> Source text:
Q: What products does MIGA provide under its guarantee program?

A: MIGA provides political risk insurance (or guarantees) for investments made in developing countries. MIGA's guarantees protect investors against the risks of currency transfer restriction (including inconvertibility), expropriation, war and civil disturbance, and breach of contract.

Q: Who is eligible for a MIGA guarantee?

A: In general, investors who are citizens of MIGA member countries other than the country in which the investment is being made (called host country) are eligible for MIGA guarantees. However, MIGA can insure an investment made by a national of a host country if the funds to be invested come from outside the country and the application for coverage is made jointly by the investor and the host country. MIGA can also insure investments made by state-owned enterprises that operate on a commercial basis, and those made by enterprises partially owned by the government.

Q: What is the typical term of a MIGA guarantee?

A: MIGA issues guarantees for periods of up to 15 years, and occasionally, 20 years. The agency usually issues coverage to match the length of a loan.

Q: Can MIGA cancel a guarantee?

> Your instructions:
Pick up the MIGA guarantee Q&A above after its final line, and write what follows in the same question-and-answer form.

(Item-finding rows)

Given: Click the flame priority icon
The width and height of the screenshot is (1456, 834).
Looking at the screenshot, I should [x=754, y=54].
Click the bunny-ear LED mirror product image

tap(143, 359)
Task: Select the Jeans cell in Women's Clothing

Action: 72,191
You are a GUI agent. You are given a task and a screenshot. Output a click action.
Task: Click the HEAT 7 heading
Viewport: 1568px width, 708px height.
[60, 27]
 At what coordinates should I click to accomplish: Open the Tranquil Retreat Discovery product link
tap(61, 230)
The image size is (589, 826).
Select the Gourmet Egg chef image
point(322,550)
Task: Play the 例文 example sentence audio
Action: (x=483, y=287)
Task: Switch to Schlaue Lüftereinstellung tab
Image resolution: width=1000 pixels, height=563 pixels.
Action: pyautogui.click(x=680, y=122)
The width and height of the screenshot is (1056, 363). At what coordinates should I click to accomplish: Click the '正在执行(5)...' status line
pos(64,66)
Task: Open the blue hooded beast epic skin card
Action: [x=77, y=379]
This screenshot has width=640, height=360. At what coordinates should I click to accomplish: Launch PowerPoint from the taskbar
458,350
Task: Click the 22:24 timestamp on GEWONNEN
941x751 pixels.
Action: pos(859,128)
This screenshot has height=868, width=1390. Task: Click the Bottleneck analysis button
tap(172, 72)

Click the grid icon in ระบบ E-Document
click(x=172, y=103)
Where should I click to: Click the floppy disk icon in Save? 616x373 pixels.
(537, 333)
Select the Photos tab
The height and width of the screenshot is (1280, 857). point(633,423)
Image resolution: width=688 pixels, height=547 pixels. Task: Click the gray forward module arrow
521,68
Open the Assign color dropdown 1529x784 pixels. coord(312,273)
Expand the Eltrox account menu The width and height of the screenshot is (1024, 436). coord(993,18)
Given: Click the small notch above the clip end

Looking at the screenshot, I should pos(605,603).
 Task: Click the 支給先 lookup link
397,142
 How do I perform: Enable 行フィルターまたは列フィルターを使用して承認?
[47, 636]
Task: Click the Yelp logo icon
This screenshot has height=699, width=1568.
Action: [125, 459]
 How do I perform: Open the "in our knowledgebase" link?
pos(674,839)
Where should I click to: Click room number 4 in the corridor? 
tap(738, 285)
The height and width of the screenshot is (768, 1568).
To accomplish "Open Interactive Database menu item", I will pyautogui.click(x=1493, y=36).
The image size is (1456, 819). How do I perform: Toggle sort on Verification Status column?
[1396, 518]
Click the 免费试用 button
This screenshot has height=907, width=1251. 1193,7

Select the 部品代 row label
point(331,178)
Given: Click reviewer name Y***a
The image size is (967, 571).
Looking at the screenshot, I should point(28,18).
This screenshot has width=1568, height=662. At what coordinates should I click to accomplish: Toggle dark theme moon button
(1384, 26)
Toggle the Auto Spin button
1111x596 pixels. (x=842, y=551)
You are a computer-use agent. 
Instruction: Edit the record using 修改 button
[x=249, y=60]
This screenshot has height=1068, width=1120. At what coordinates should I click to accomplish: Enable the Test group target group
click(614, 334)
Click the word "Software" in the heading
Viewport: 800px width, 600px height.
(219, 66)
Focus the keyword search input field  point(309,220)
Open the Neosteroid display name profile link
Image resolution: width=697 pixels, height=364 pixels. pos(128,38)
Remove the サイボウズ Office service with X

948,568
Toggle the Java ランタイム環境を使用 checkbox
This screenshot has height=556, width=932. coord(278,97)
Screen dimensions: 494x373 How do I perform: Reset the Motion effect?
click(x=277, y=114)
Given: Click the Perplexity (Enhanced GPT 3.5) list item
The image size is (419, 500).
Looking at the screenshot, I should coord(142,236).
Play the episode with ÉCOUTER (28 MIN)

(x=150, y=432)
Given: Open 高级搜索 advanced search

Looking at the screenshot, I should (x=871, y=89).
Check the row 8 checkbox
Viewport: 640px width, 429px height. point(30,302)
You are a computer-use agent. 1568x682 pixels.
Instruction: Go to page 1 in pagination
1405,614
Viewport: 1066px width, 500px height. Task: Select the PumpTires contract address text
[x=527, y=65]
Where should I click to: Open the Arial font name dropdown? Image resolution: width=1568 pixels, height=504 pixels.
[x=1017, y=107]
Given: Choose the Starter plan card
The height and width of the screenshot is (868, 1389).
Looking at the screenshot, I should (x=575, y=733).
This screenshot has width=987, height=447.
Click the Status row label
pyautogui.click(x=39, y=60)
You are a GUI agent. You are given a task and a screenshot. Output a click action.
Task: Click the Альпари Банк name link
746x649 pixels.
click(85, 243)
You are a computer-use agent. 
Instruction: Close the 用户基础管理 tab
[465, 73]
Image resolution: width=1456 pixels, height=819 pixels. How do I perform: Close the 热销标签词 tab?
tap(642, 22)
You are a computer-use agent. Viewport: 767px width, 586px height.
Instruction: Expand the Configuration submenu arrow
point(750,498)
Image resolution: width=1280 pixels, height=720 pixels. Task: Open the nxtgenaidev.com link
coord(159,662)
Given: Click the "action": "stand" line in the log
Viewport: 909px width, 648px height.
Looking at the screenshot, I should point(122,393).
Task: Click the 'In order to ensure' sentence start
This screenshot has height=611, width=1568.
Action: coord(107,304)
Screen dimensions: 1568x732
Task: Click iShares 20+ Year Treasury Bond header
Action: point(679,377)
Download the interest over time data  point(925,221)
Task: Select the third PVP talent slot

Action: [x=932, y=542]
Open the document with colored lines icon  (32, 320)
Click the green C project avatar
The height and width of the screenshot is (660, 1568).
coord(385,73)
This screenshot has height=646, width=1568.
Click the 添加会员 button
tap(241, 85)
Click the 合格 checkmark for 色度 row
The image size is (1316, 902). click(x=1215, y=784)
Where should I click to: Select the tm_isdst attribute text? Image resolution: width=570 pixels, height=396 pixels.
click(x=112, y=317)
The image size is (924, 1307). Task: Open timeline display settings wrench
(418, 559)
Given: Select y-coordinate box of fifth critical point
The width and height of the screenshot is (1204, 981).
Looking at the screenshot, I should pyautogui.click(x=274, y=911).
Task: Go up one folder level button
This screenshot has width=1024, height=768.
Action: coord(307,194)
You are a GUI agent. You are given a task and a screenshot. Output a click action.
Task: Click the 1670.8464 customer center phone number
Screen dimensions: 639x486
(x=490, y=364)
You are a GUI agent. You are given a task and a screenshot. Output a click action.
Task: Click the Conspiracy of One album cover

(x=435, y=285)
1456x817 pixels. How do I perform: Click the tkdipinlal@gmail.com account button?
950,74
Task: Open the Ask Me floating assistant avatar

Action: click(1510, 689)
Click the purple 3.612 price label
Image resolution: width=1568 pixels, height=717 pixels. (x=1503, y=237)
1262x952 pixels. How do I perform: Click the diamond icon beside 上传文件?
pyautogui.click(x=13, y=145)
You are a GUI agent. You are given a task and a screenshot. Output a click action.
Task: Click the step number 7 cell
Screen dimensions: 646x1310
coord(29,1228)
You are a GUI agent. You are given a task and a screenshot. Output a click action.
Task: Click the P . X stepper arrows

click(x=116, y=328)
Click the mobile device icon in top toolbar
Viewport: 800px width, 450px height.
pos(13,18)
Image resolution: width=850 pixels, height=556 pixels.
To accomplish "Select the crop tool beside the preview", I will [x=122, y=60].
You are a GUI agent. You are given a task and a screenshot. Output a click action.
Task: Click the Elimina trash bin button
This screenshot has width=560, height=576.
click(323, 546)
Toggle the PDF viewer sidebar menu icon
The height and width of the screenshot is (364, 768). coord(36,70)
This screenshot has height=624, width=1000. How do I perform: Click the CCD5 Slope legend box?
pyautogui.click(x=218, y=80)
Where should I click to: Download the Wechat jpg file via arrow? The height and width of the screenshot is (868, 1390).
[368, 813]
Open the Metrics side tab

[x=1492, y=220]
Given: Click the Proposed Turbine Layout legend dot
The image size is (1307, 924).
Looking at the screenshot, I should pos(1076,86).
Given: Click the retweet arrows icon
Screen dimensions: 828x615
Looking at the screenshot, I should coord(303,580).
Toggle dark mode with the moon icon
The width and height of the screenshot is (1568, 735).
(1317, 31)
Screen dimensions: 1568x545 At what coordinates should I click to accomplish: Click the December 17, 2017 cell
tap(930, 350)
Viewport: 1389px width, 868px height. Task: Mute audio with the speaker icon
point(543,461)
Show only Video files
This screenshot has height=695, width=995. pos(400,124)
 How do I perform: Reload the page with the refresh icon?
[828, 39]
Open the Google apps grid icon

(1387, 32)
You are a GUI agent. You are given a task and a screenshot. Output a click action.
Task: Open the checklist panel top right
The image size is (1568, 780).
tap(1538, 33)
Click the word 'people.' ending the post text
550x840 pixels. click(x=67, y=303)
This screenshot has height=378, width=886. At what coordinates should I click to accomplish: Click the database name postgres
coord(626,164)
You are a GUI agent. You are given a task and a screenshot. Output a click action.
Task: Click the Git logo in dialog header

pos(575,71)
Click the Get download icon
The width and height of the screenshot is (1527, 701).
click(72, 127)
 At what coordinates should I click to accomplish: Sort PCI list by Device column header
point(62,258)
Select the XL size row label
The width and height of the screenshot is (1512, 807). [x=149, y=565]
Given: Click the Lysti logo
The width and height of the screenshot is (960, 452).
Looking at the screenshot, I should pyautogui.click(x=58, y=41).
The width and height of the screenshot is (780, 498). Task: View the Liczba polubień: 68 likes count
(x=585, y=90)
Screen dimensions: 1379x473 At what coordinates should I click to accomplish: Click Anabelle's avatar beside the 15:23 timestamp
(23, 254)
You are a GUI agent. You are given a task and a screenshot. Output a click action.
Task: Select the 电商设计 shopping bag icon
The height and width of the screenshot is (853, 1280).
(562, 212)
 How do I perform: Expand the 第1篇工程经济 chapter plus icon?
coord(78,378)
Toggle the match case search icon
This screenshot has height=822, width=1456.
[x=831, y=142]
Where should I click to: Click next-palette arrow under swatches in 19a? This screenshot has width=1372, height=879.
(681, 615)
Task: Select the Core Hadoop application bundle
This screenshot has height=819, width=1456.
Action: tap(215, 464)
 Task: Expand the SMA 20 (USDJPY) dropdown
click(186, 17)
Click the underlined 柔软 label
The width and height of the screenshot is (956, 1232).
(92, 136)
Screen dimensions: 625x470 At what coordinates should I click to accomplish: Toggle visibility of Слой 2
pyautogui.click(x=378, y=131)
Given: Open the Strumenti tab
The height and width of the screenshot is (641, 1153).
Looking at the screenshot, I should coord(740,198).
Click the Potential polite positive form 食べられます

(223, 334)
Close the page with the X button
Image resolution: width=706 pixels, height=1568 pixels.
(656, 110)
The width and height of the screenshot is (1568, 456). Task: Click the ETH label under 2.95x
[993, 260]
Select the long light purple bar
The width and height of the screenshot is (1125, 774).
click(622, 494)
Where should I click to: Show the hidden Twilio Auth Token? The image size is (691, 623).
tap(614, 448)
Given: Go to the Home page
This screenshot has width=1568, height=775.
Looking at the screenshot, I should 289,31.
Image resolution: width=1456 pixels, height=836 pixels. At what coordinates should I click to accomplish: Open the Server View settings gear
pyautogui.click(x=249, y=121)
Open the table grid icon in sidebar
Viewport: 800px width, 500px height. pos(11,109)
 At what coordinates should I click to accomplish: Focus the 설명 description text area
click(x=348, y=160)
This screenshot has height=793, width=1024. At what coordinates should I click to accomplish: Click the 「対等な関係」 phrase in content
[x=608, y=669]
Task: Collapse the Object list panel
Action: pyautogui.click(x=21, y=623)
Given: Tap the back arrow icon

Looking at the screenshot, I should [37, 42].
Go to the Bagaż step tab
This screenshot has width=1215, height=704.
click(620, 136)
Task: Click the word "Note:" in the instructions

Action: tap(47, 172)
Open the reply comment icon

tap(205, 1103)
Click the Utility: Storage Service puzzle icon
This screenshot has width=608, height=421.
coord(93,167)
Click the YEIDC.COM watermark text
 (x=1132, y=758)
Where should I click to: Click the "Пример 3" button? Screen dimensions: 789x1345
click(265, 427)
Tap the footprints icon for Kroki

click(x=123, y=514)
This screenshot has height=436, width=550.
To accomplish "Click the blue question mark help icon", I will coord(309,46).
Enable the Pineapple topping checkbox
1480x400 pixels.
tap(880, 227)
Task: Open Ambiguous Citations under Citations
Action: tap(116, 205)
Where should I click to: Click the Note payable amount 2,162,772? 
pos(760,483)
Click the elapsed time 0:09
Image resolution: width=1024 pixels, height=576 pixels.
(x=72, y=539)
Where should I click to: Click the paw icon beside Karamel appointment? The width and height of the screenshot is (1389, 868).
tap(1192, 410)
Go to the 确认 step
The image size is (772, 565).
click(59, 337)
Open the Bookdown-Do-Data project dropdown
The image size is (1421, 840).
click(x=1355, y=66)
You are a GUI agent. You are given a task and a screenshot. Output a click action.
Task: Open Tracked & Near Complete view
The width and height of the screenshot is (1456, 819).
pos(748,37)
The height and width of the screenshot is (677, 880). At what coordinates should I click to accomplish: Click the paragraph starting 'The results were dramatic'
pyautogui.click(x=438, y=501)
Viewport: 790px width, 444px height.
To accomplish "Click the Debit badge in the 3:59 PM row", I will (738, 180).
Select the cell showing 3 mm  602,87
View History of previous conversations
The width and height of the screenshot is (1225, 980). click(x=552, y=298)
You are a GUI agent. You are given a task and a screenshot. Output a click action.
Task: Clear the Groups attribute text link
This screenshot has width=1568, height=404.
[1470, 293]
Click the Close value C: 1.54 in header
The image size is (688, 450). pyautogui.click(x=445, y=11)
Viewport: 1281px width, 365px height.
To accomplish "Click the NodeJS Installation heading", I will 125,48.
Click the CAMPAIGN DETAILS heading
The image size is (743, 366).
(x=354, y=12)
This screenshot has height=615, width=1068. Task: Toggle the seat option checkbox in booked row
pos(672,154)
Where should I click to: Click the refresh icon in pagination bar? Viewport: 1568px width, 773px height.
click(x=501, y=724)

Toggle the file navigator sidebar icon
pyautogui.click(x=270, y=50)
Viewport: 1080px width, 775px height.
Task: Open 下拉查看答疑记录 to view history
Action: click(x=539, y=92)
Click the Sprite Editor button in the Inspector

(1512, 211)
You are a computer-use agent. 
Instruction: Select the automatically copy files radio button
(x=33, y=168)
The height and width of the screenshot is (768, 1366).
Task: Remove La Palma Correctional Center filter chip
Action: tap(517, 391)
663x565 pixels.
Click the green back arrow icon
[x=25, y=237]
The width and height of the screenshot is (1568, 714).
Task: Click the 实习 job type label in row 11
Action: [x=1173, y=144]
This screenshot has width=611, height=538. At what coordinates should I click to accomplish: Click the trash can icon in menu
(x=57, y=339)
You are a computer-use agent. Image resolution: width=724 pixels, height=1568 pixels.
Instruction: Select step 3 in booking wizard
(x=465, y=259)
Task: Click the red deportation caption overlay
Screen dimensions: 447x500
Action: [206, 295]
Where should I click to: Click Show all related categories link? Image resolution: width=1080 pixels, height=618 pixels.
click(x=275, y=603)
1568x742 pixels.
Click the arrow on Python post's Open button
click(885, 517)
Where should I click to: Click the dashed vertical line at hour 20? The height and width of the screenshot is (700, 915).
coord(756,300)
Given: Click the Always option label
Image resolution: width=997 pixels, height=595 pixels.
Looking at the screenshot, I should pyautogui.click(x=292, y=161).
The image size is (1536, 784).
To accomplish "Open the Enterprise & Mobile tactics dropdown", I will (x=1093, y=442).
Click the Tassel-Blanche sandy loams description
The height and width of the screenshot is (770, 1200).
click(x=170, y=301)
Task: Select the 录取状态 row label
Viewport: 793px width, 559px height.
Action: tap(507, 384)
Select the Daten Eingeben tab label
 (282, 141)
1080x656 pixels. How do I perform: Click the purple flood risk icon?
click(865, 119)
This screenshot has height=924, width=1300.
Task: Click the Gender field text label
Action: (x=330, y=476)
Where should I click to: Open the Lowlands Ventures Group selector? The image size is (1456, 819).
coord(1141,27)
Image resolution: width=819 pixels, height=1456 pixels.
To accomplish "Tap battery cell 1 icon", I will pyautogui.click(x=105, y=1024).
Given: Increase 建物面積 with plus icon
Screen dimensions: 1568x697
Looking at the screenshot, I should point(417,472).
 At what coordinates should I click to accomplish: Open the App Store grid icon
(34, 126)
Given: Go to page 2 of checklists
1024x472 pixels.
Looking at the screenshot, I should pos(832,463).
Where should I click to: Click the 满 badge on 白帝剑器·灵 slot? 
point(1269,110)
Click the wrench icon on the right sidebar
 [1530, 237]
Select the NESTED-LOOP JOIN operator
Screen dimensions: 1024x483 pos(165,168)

> Result of this task:
A: Yes, but only if the investor breaches its contractual obligations.

Q: Can a guarantee holder cancel a guarantee?

A: Yes, but only after the first three years of coverage.

Q: Does MIGA finance projects?

A: No, MIGA only provides political risk insurance.

Q: Does MIGA provide export credit insurance?

A: No, MIGA covers only equity interests, loans Related to an investment project (shareholder and non-shareholder), and certain types of transactions in which the investor's remuneration depends on the revenues or production of the investment project.

Q: Does MIGA disclose its guarantees to the public?

A: Yes, once a guarantee is issued, MIGA discloses limited information: name of the investor, host country, brief project description, risks covered, and amounts insured. Proprietary information is not disclosed without investor approval. For certain types of projects, an environmental assessment is made public before the investment is submitted to MIGA's Board of Directors for approval.

INVESTMENTS COVERED

Q: What types of investments are eligible for MIGA guarantees?

A: Investments must be new and of at least three years in duration. New investments include start-ups, those associated with the expansion, modernization, or financial restructuring of existing projects, and acquisitions involving privatization of state enterprises. Projects eligible for guarantees must comply with MIGA's environmental guidelines and standards relating to labor conditions and corruption. Projects must also be financially viable and support the host country's development goals.

Q: What sectors are eligible for MIGA guarantees?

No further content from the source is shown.